While you are planning for you trip; I wanted to offer you some interesting trivia about Washington:
We’ll be there during the National Cherry Blossom Festival and the cherry blossom’s peak bloom date could be when you are here. Peak bloom date is defined as the day which 70 percent of the blossoms on the Yoshino cherry trees surrounding the Tidal Basin are open. Blooms depend on weather conditions. Frost or high temperatures combined with wind or rain can change the number of days that the blossoms last.

Washington is a city requiring walking shoes. Did you know The National Mall is 1.4 times larger than Vatican City in Italy?

It is rumored there are no skyscrapers in Washington because there is a law that states no building can be taller than the Capital Building. This is not true. The US Capitol Building is the 4th tallest building in Washington.

In 1894 the fire department put limits on building heights in DC keeping buildings lower than 110 feet because their firefighting equipment could not reach buildings any taller. When you visit the Capital Building; you’ll know this bit of trivia.

The tallest building in DC is the Basilica of the National Shrine of the Immaculate Conception built in 1959 standing at 329 feet.

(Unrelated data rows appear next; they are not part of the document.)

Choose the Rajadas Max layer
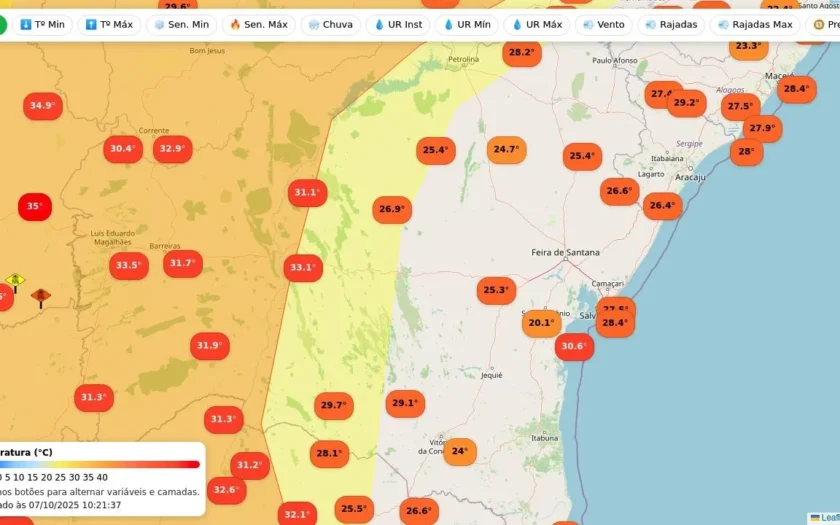 (x=754, y=25)
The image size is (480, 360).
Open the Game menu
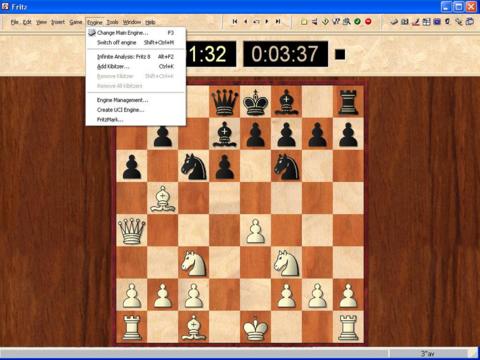pos(76,22)
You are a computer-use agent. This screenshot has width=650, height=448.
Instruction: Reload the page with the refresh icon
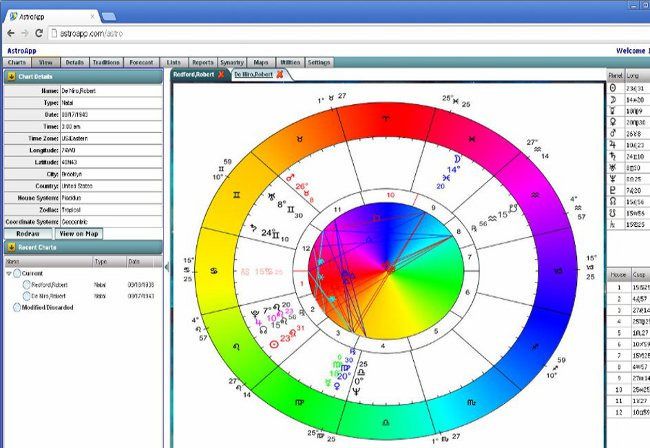[x=39, y=32]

15% of Washington residents speak a language other than English as their first language. I periodically put my Spanish to good use when we’re in DC.

Is either white or red wine your drink of choice? You’ll be contributing to the statistic that more wine is consumed per person in Washington DC than any other state in the United States. What state would you have guessed?

There is one lawyer for every 19 residents in DC and 74 lobbyists for each United States Senator.

The “Federal City” was designed by Pierre L'Enfant and laid out by Andrew Ellicott. Construction began on the White House in 1792 and on the Capitol the following year. During the War of 1812, the British sacked Washington, burning most of the public buildings, including the Capitol and the White House.

After 1901, Washington was developed on the basis of the resurrected L’Enfant plan, gridiron arrangement of streets cut by diagonal avenues radiating from the Capitol and White House with an elaborate system of parks.

Keep an eye out for black Lincoln town cars with tinted windows and diplomatic plates. Washington is a very international and diverse city with over 170 embassies.

Marine One is the call sign used when the President is on board one of the HMX-1 Marine helicopters. The primary presidential helicopter is the Sikorsky VH-3D (Sea King).

The most popular museum in DC and on the planet is the National Air and Space Museum, which has had 219 million visitors in its first 25 years.

The White House was built while George Washington was in office, but he never actually lived there. John Adams was the first president to call the White House home.

When many people of think of famous names living in Washington DC, they usually will say the president or speaker of the house. Washington has also been the home of famous Americans such as Roberta Flack, Chuck Brown, John Phillips Sousa and Duke Ellington.

Did you know President Obama likes Ben’s Chili Bowl? This Washington landmark dates back to 1958 and is located in the U Street corridor which was once known as “Black Broadway.” This casual dining spot generally has a line that wraps around the building but it moves fast. Ben’s is on everyone’s list of places to dine while in Washington. The menu features the original chili half-smoke as its signature dish. It’s a one-quarter pound half-port and half-beef smoked sausage on a warm steamed bun topped with mustard, onions and spicy homemade chili sauce. I’m getting hungry just thinking about it!

So start planning for Legislative Day and perhaps you will have an opportunity to find some Washington DC trivia to add to my list.